With 4 concurrent decode tasks the decoder footprint is roughly 4x the single-stream number, about 304KB total (~79KB internal, ~218KB PSRAM), plus a 32KB stack per task. In this run free internal RAM bottomed out at 118,508 bytes. Decoder allocations land in PSRAM by default through the component's `heap_caps` allocators.

## Troubleshooting

| Problem | Solution |
| ------- | -------- |
| Watchdog timeout | Disable in menuconfig: Component config, ESP System Settings, Task Watchdog |
| Stack overflow | Increase task stack size (32KB default) |
| Allocation failures | Check PSRAM is enabled (`CONFIG_SPIRAM=y`); this example uses `CONFIG_SPIRAM_USE_CAPS_ALLOC=y` so PSRAM is reachable through `heap_caps` |
| Concurrent decode fails | Check each task has sufficient heap for decoder state |

## Technical Details

**Music Audio**: Beethoven Symphony No. 3 "Eroica", Op. 55, Movement I, 30s extract.

- Performer: Czech National Symphony Orchestra
- Source: [Musopen Collection](https://archive.org/details/MusopenCollectionAsFlac) on Archive.org
- License: Public Domain
- Format: Ogg Vorbis 48kHz stereo ~128kbit/s VBR
- Size: 452,876 bytes

**Decoder**: Tremor (integer-only Vorbis decoder from Xiph.Org Foundation)

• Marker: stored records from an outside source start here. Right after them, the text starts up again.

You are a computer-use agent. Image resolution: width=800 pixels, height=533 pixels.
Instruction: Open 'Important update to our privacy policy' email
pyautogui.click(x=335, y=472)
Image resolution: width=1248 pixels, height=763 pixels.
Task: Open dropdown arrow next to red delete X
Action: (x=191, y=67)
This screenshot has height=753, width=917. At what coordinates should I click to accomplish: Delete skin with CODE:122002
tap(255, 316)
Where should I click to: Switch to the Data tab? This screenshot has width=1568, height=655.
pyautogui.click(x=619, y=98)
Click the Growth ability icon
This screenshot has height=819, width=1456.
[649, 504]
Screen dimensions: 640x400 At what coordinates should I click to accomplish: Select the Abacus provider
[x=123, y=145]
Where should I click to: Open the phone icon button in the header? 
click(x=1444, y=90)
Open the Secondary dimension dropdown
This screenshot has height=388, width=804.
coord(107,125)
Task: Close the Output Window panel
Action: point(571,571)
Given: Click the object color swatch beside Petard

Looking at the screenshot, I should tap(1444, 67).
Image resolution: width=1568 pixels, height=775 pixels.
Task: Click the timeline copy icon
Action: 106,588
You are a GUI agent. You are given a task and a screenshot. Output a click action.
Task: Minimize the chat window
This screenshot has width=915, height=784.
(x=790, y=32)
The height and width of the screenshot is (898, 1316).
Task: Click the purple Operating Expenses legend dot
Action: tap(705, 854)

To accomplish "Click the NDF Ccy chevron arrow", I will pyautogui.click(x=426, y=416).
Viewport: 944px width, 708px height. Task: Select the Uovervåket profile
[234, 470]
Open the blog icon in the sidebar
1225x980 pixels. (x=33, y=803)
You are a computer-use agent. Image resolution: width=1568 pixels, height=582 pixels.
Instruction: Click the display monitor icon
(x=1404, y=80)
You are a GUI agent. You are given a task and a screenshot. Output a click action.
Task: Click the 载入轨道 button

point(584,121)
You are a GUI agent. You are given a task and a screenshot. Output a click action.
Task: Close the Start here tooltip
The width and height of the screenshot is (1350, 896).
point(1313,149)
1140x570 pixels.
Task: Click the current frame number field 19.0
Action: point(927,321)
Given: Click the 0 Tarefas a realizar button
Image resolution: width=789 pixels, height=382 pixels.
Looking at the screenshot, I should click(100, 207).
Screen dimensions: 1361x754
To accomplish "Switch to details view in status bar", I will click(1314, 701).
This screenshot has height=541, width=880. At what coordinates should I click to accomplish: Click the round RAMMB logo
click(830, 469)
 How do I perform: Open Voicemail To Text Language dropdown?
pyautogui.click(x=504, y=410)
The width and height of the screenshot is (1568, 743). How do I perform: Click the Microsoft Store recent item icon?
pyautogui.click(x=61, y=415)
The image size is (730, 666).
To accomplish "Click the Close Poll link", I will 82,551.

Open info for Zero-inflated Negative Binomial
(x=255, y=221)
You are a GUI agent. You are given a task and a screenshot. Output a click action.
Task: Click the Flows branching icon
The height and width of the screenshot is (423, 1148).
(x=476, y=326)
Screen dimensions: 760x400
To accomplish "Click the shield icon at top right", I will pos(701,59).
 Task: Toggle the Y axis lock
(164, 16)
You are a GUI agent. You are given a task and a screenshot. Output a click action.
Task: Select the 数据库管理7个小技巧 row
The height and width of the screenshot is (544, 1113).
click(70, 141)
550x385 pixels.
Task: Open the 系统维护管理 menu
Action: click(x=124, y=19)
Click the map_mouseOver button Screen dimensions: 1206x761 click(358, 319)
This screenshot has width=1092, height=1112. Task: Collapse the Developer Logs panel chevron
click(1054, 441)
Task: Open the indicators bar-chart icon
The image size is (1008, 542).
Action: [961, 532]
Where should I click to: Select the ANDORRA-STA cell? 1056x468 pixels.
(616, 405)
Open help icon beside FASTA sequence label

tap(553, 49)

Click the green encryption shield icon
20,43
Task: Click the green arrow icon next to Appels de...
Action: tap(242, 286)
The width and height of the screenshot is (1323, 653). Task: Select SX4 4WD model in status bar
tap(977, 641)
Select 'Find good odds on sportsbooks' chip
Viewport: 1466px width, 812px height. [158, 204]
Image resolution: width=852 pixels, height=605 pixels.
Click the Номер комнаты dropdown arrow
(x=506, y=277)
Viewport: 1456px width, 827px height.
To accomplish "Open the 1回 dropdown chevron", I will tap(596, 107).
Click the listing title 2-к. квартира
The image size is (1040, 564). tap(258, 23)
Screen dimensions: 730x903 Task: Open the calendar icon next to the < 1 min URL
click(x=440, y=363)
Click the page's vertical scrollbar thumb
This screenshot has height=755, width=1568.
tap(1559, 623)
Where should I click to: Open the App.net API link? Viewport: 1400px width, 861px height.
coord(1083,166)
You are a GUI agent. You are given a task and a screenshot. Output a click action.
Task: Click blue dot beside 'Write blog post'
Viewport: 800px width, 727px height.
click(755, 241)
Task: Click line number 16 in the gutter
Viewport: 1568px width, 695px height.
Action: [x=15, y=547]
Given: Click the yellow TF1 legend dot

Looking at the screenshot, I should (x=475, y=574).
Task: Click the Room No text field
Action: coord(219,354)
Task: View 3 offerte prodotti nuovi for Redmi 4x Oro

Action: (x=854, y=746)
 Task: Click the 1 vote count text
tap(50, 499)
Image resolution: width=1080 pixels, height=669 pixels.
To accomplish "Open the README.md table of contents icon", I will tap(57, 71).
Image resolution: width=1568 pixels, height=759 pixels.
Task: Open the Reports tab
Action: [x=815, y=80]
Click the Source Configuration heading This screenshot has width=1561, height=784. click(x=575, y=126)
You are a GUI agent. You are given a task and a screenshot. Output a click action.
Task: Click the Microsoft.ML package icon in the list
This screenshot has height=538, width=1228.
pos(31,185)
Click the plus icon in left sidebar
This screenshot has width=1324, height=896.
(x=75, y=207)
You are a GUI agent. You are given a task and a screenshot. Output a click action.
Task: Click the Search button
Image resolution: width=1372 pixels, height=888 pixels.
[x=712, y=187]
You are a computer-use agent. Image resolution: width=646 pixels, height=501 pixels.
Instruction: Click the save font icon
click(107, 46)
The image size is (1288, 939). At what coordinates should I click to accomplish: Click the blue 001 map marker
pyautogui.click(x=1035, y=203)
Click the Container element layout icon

- Uses fixed-point arithmetic throughout (no floating-point operations)
- Designed for embedded systems without FPU
- Lower memory footprint than reference libvorbis

**Timing**: Uses `esp_timer_get_time()` for microsecond precision. Only measures `decoder.decode()` calls that produce samples.

## Performance Notes

- **Integer-only decoding**: Tremor uses fixed-point math exclusively. No floating-point option available.
- **PSRAM configuration**: The component overrides Tremor's allocation macros (see `src/tremor/custom_allocator.h`) with `heap_caps`-based functions, so memory placement is explicit and set by Kconfig rather than the libc malloc heap. With PSRAM enabled, decoder state defaults to PSRAM; codebook tables, which are hit with random access in the decode hot path, default to faster internal RAM. This example enables PSRAM with `CONFIG_SPIRAM_USE_CAPS_ALLOC=y`, which keeps PSRAM out of the regular malloc heap and reachable only through `heap_caps`.
- **Xtensa optimizations**: Uses `clamps` instruction for sample clipping on ESP32/ESP32-S2/ESP32-S3. Enabled automatically on Xtensa targets (compile-time `#ifdef __XTENSA__`).
- **Decoder-only**: Tremor is a decoder library only. No encoder equivalent exists.